** Opening RECORDED DATA block **

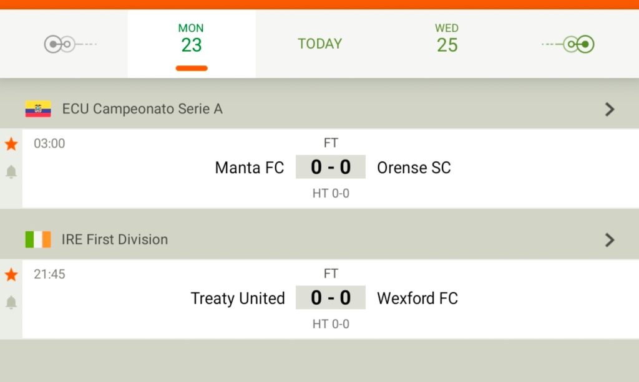Open Treaty United vs Wexford FC score
The image size is (639, 382).
[x=331, y=297]
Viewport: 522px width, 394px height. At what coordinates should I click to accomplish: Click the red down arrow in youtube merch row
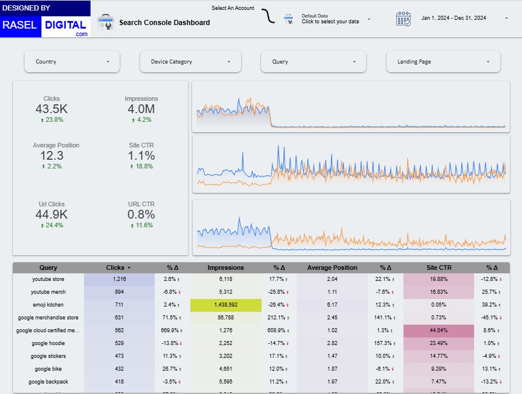[x=179, y=292]

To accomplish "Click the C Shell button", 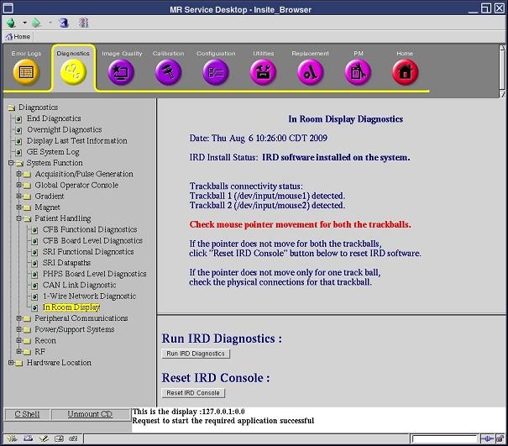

** Closing RECORDED DATA block **

▶ _TASK OBJECTIVE_: Please repeat, exactly and with nothing else, the lines from the one containing "Viewport: 522px width, 394px" to the last line of the entries, both included, excluding any pictures.

▶ _RESPONSE_:
Viewport: 522px width, 394px height. At what coordinates should I click to accomplish: Click the red down arrow in youtube merch row
[x=179, y=292]

To accomplish "Click the C Shell button", 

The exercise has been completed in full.